Exercise data below:
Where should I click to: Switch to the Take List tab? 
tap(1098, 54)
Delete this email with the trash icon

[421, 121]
End of Exercise data.
Exercise data below:
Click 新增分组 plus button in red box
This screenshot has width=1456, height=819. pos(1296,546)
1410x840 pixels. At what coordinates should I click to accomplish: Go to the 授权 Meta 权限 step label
End of Exercise data.
Exercise data below:
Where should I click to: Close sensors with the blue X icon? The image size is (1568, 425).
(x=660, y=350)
End of Exercise data.
- _Work item_
Among the records above, only the lines between the line holding "Click 新增分组 plus button in red box" and the line holding "1410x840 pixels. At", inclusive, are to be output, exactly as written.

- _Your response_
Click 新增分组 plus button in red box
This screenshot has width=1456, height=819. pos(1296,546)
1410x840 pixels. At what coordinates should I click to accomplish: Go to the 授权 Meta 权限 step label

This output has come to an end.